1.2.2 Model Application to Management Issues

Following model calibration and testing, we will work to develop it into an useful management tool that is capable of simulating fire risk in interior Alaska and predicting the impacts of fires and fire management on ecosystem dynamics.  The first step will be to develop georeferenced input data on fuel types across the model domain.  This work already has begun by the Alaskan Wildland Fire Coordinating Group.  The model will use wildland fuel maps to estimate current fire risk throughout Interior Alaska based on the empirically derived hazard-of-burning functions.  Boreal ALFRESCO dynamically simulates climate, the timing and location of fires, and the response of the individual fuel types to environmental change.  Once the model is calibrated using field data, the only input data required for model simulations are the initial vegetation conditions and the user defined management options and climate scenario.  This initial modeling exercise will allow fire managers to conduct assessments of present day fire risk in communities adjacent to Federal wildlands.

 

The second collaborative task will be to develop predictions of fire-risk under different fire-management and climate scenarios.  Alaska’s interagency fire-management plans designate several fire-management options, which range from aggressive action on any new fire start to monitoring and structure protection with no interference with natural fire spread.  Options are reviewed annually by land-management agencies comprising the Alaska Wildland Fire Coordinating Group.  Boreal ALFRESCO will be able to analyze the long-term effects of different fire-management options simultaneously with different scenarios of human development, land-use, and wildlife populations.  In addition, we will be able to input future climate-change scenarios covering the expected range of variability associated with anthropogenic climate change.  The model will output short-term, long-term, and cumulative impacts of different management scenarios under different regimes of climate change.  Impacts of using different scales will be assessed and output as well.
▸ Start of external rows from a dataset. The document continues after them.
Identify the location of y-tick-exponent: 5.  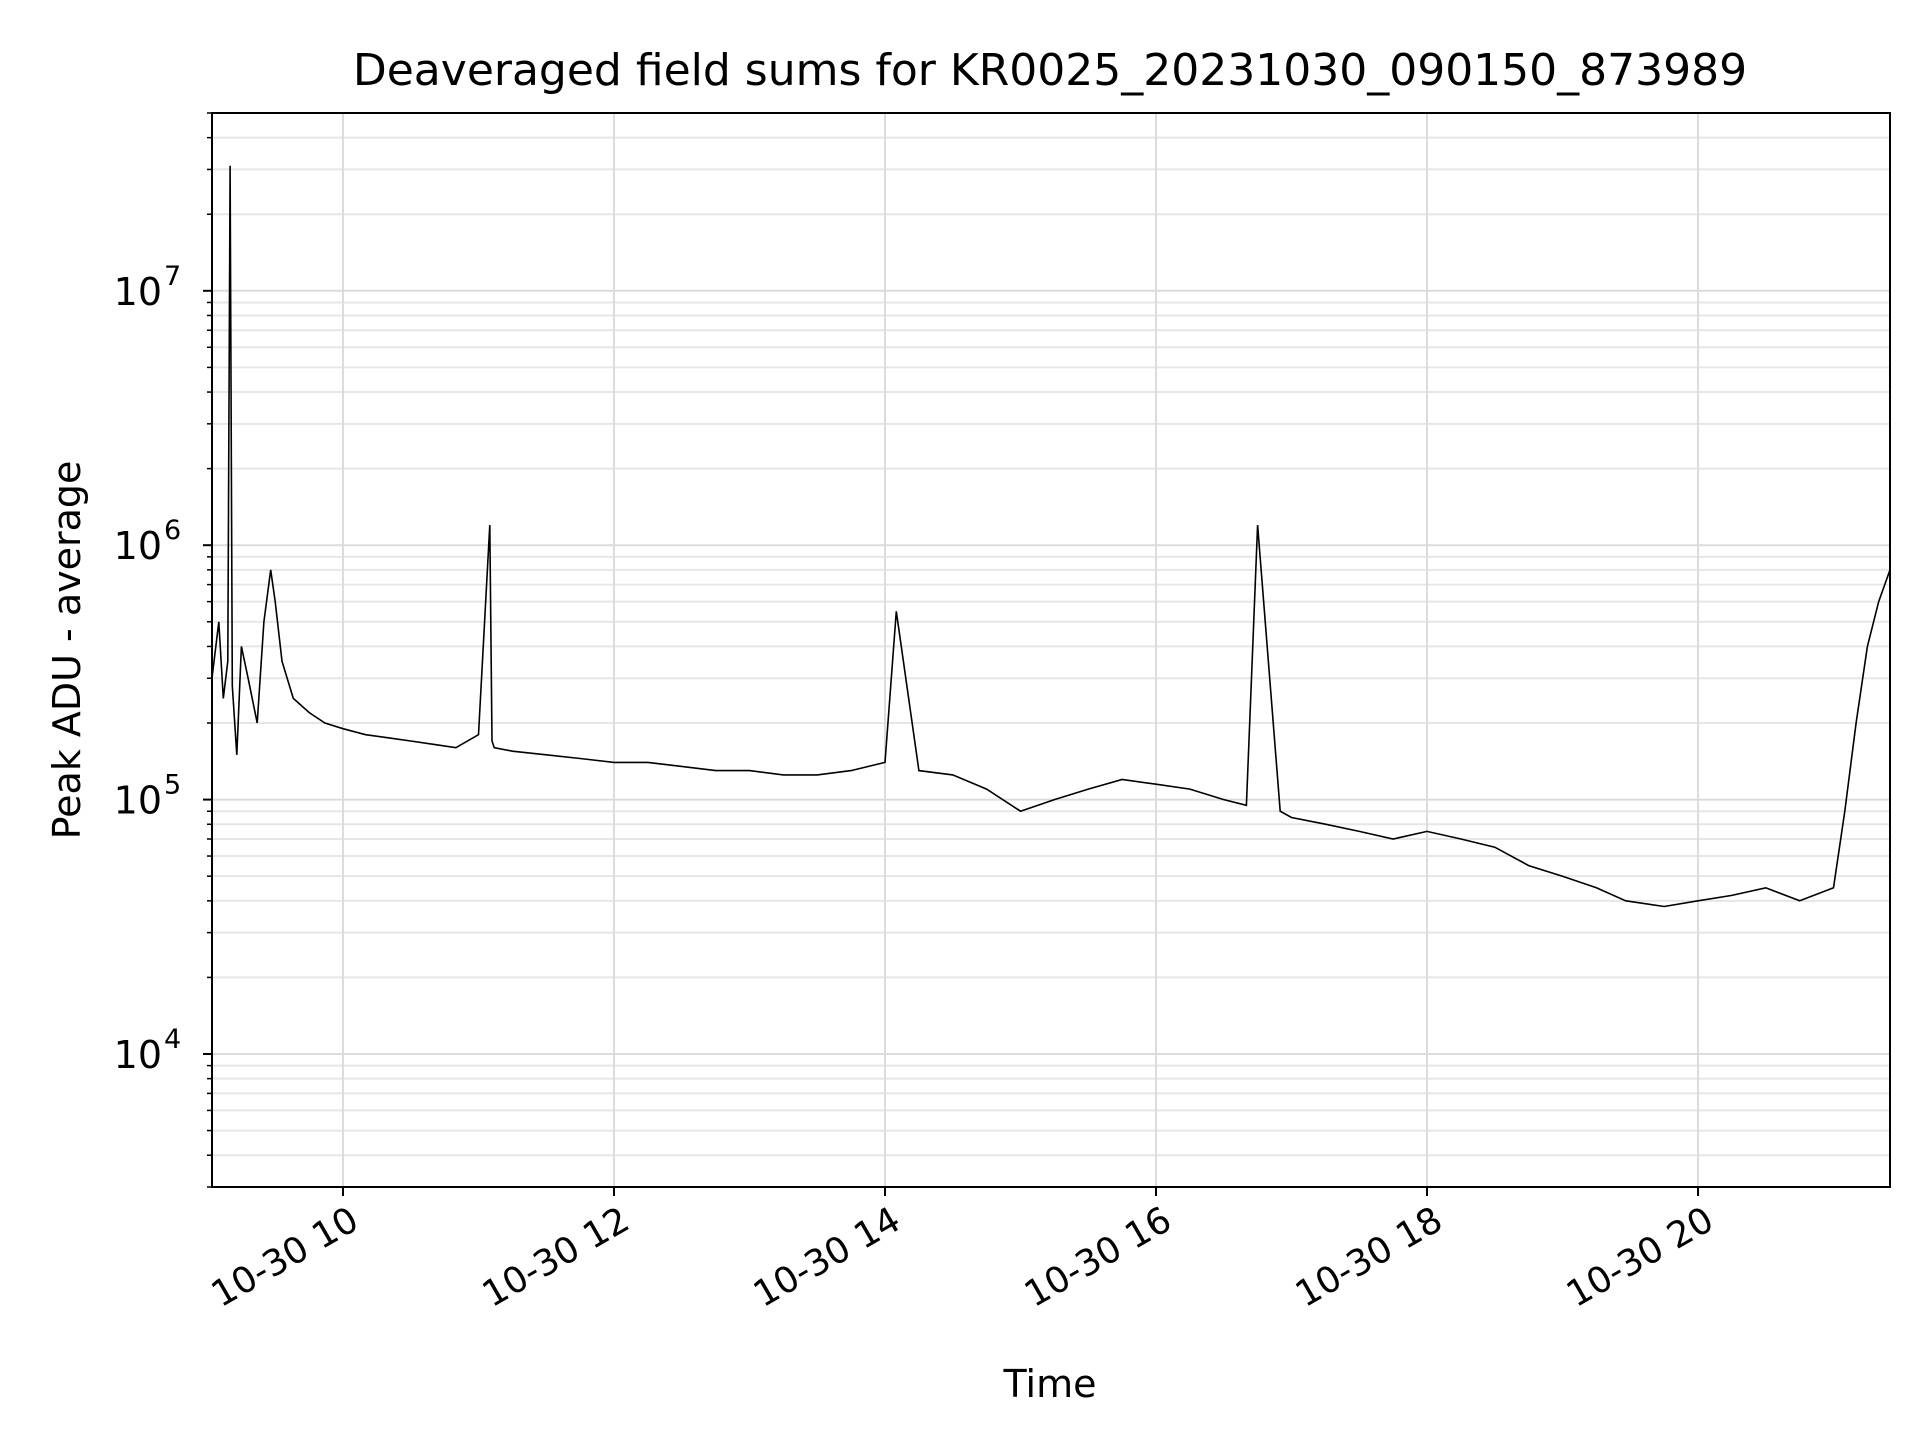
(172, 786).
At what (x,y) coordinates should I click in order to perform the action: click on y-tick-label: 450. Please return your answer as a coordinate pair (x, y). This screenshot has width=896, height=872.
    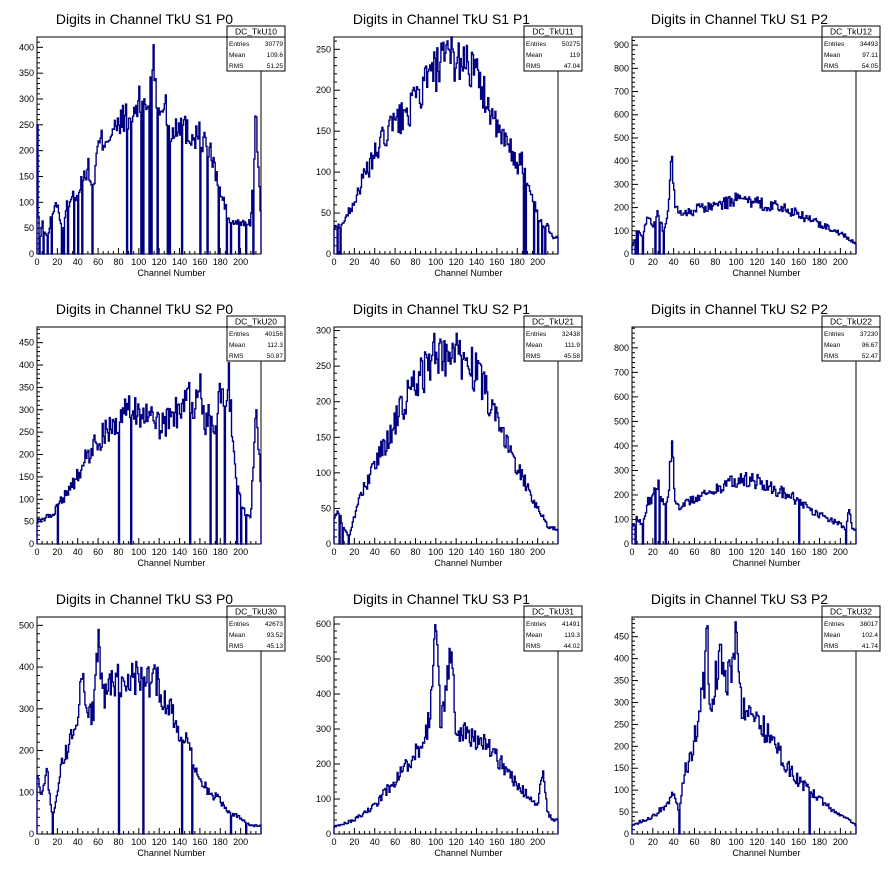
    Looking at the image, I should click on (26, 343).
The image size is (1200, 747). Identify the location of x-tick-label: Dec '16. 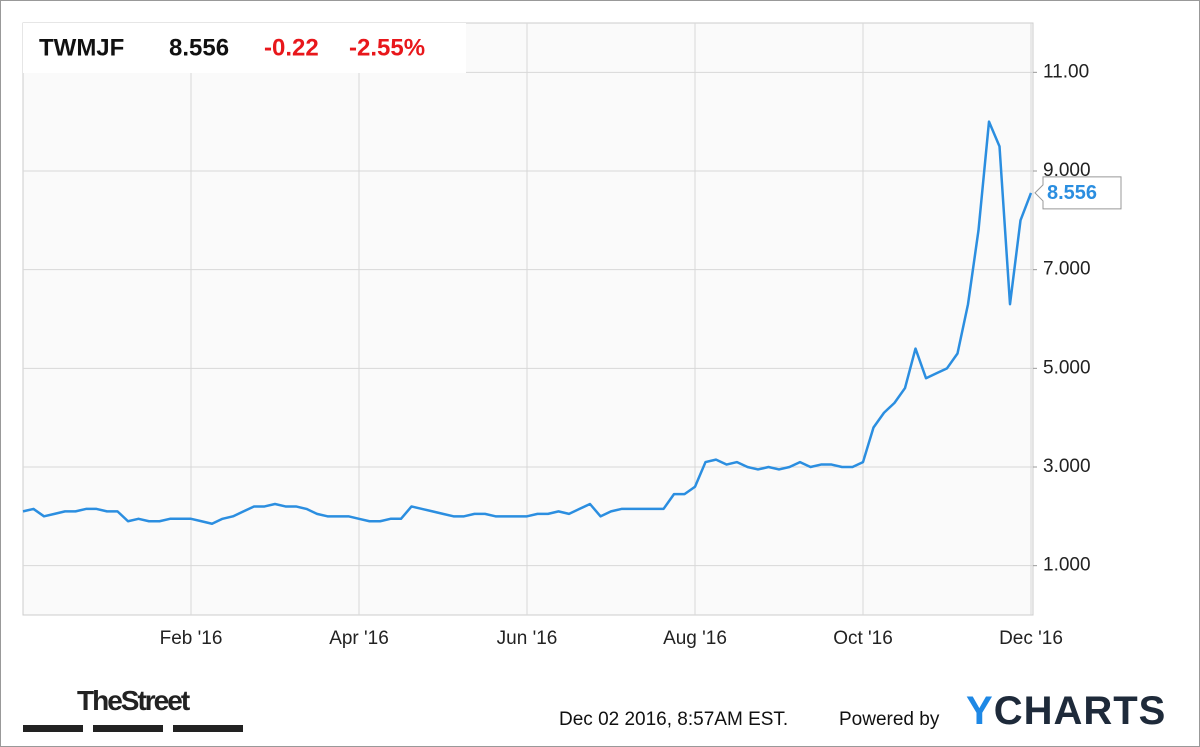
(1031, 638).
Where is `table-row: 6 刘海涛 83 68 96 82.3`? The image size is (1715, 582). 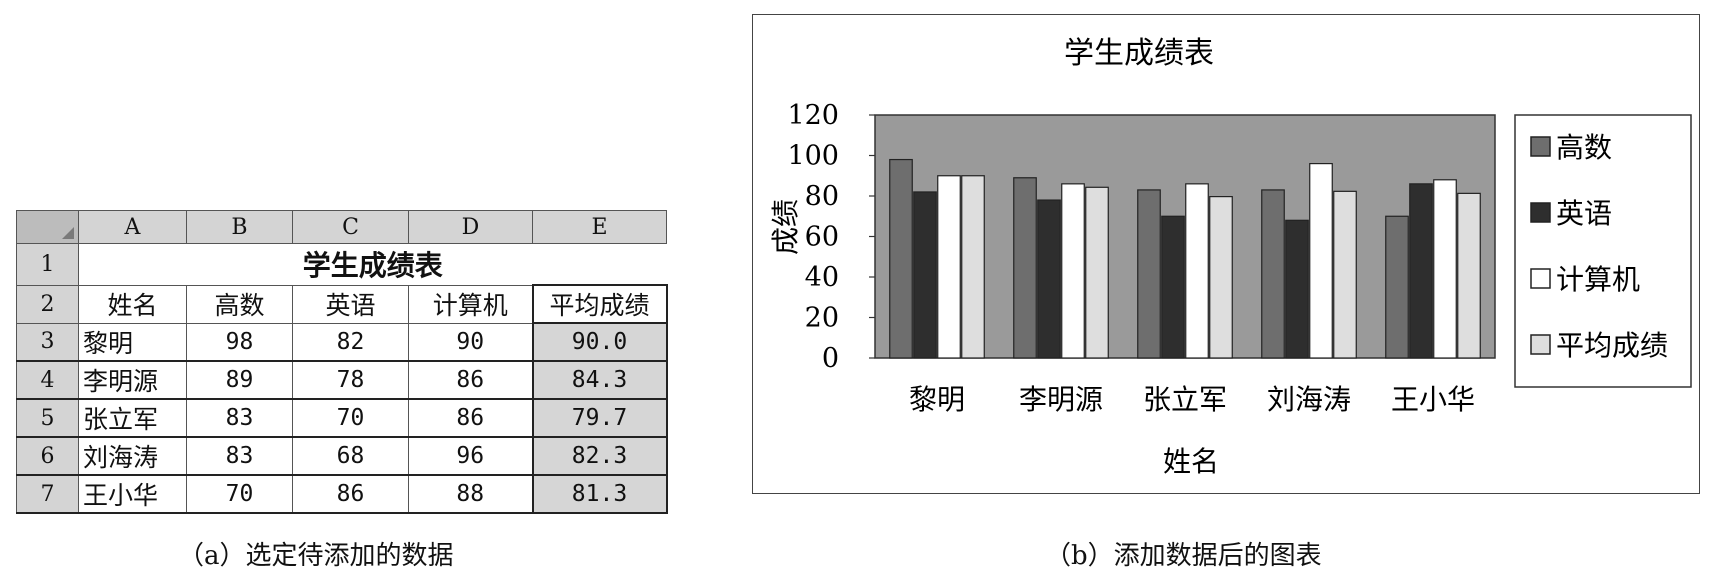
table-row: 6 刘海涛 83 68 96 82.3 is located at coordinates (342, 456).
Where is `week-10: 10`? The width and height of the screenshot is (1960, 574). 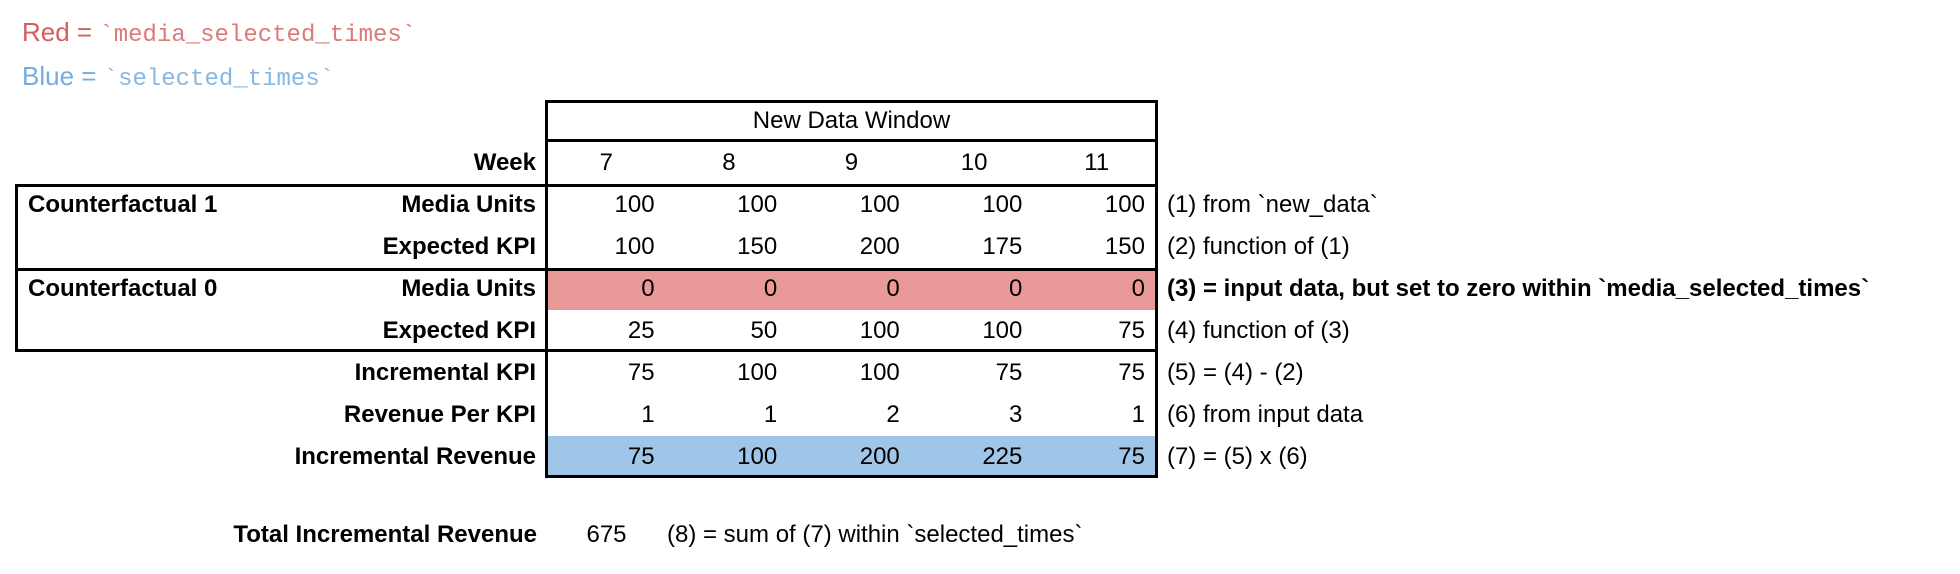 week-10: 10 is located at coordinates (974, 162).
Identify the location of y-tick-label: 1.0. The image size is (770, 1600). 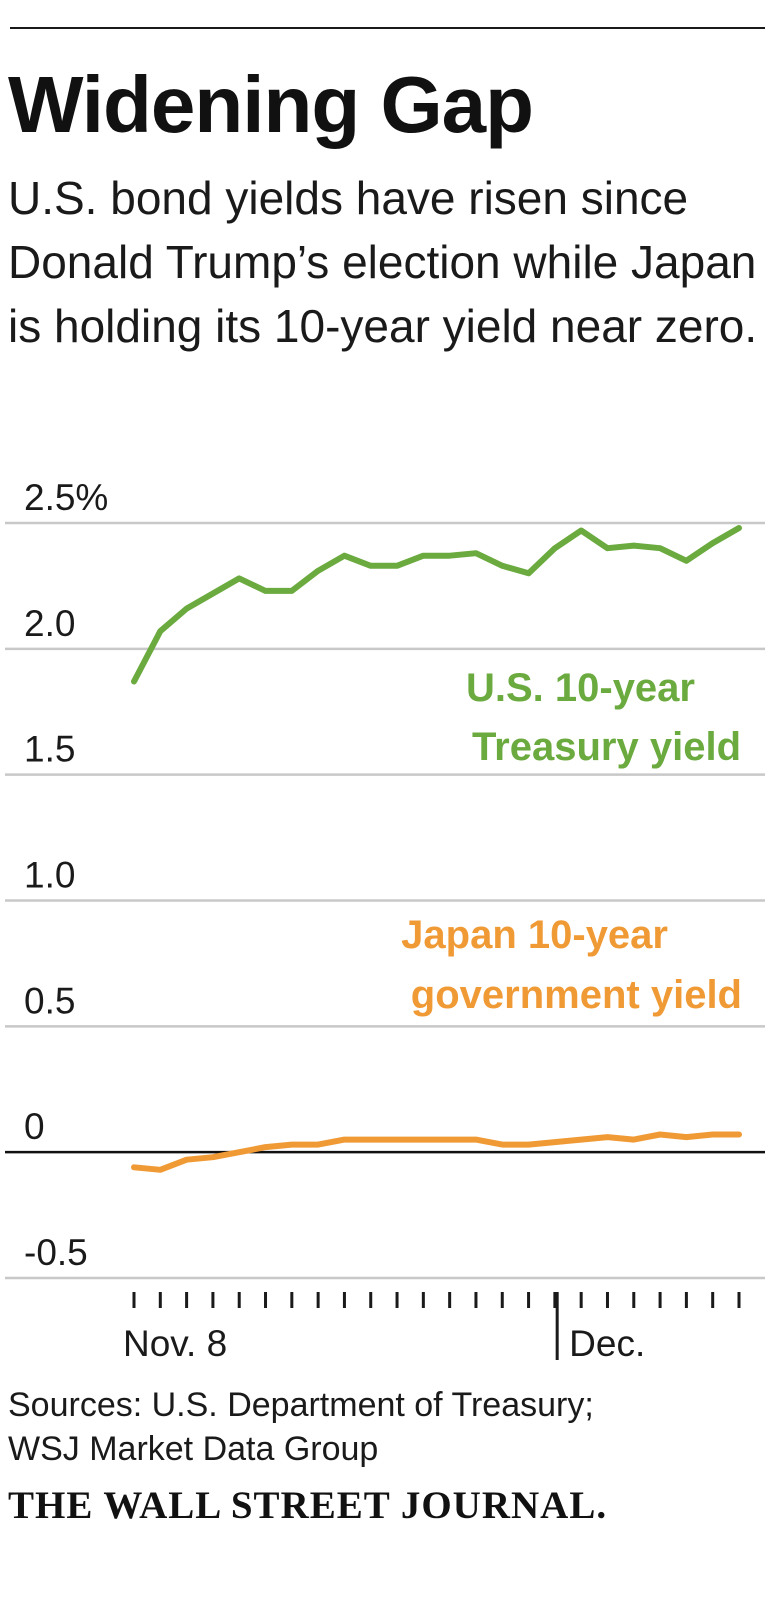
(50, 876).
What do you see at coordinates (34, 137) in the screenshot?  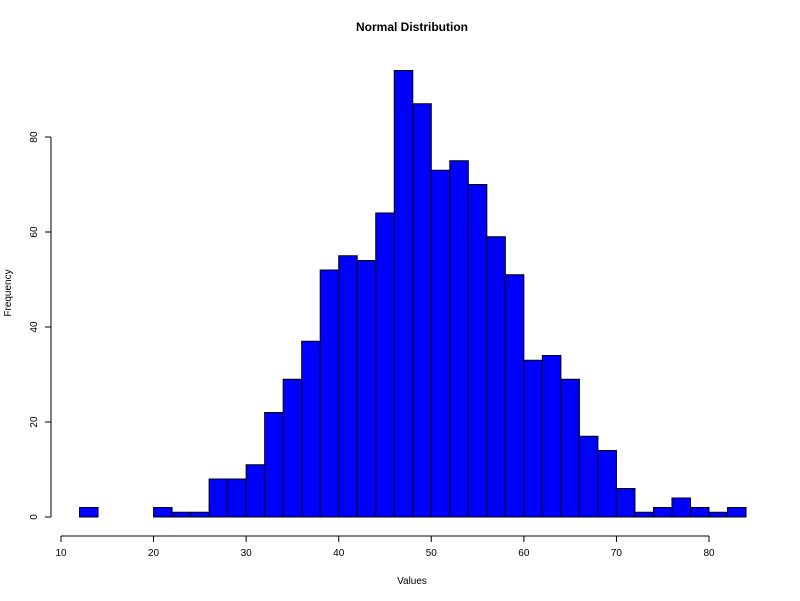 I see `y-tick-label: 80` at bounding box center [34, 137].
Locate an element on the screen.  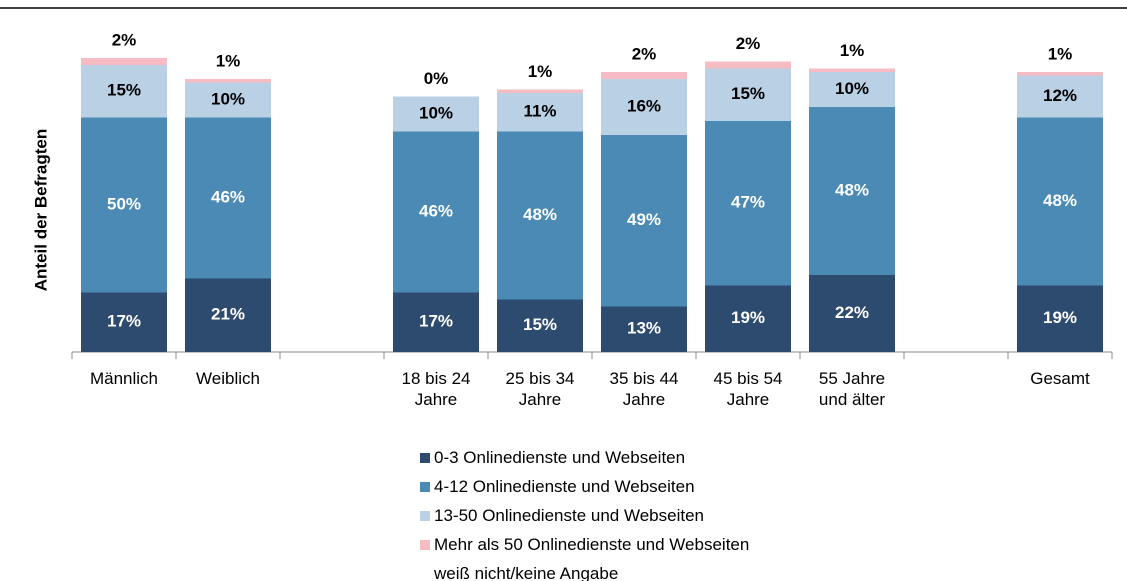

Comparison of the results of model runs with both increased and decreased spatial resolution will be performed to accommodate differing management needs.  Mapped time series of vegetation, fuel, and fire regime changes will provide Federal land managers with a useful planning tool for assessing management options.

 

The third application of Boreal ALFRESCO will be to model how changes in fire regime impact natural ecosystems.  Rupp has initiated a pilot study complementing a research project funded by the Department of the Interior Fire Research Committee, led by USGS–BRD and ADF&G, to investigate how changes in fire regime affect caribou winter foraging habitat.  Caribou are an important subsistence resource and game animal in Alaska.  In winter, they rely heavily on lichens, which are abundant only during certain stages of post-fire succession.  Wildlife managers want to know how changes in fire regime occurring under different fire-management and climate-change scenarios could impact caribou winter forage.  Boreal ALFRESCO will predict future fire regimes and resultant vegetation distribution.  From model output, we can make maps depicting how the quality of caribou winter range might change over decades to centuries.